The problem: Copy out each line of the data below in which "News" appears.

Records:
%%

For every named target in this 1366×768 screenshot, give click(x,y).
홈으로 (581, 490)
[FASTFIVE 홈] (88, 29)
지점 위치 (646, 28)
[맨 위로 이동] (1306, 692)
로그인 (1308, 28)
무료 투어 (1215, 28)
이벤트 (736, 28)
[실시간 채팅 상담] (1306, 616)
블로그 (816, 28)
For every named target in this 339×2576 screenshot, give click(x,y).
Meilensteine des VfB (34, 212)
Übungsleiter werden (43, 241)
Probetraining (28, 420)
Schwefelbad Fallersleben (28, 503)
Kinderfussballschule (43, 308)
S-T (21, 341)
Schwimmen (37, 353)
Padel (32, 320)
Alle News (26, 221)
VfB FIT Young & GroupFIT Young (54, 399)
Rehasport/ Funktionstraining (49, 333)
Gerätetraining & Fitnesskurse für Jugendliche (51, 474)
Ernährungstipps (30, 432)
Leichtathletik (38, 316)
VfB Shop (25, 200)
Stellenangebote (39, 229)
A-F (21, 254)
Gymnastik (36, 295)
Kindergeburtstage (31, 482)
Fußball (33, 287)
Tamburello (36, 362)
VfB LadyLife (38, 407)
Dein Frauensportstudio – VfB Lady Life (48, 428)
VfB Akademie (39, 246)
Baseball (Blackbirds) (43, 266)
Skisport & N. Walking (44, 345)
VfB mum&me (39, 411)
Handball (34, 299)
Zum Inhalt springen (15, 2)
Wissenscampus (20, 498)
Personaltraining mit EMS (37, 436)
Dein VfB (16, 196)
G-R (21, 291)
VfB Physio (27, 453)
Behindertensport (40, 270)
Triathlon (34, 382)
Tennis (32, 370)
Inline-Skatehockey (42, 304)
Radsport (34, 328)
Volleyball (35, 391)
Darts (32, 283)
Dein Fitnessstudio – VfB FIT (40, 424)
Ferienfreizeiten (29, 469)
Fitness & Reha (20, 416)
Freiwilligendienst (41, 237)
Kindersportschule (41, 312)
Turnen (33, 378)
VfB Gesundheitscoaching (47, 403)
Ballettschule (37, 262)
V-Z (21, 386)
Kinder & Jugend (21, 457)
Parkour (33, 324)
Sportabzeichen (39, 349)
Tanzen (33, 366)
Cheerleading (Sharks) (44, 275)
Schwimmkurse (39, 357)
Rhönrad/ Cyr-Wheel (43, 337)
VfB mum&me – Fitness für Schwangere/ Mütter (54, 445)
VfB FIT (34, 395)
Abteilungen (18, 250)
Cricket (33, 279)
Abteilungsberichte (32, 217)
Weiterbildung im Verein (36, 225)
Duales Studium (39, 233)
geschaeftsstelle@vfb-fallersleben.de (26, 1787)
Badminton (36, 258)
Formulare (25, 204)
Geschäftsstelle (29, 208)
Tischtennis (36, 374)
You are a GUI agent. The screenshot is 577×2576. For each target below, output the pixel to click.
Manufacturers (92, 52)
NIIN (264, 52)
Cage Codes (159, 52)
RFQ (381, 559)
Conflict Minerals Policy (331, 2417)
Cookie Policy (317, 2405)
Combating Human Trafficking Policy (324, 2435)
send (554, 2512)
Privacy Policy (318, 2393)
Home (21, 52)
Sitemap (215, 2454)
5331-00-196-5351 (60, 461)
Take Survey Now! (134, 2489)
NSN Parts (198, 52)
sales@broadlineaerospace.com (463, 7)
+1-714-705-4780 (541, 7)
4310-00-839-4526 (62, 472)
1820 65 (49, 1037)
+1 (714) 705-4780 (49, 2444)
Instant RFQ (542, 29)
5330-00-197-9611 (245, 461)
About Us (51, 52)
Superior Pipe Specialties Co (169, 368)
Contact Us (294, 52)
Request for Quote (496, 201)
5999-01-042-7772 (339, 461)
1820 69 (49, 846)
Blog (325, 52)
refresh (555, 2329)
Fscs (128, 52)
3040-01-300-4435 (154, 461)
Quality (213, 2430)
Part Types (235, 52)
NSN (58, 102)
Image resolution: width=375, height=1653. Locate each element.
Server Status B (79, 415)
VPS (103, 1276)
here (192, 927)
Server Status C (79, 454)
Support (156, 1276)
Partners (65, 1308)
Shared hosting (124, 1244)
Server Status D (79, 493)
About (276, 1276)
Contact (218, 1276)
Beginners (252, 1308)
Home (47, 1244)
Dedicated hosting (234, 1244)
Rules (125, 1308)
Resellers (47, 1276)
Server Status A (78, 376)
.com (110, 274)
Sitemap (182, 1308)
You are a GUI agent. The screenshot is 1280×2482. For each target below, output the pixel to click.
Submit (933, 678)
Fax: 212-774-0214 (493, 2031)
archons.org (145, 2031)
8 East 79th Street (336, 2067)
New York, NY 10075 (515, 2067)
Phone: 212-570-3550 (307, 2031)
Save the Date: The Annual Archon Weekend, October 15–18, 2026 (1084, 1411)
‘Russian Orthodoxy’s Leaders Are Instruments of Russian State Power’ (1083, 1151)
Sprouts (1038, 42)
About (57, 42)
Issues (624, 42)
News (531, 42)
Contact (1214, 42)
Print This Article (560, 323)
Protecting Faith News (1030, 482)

%%

Output for this exercise:
Alle News (26, 221)
News (531, 42)
Protecting Faith News (1030, 482)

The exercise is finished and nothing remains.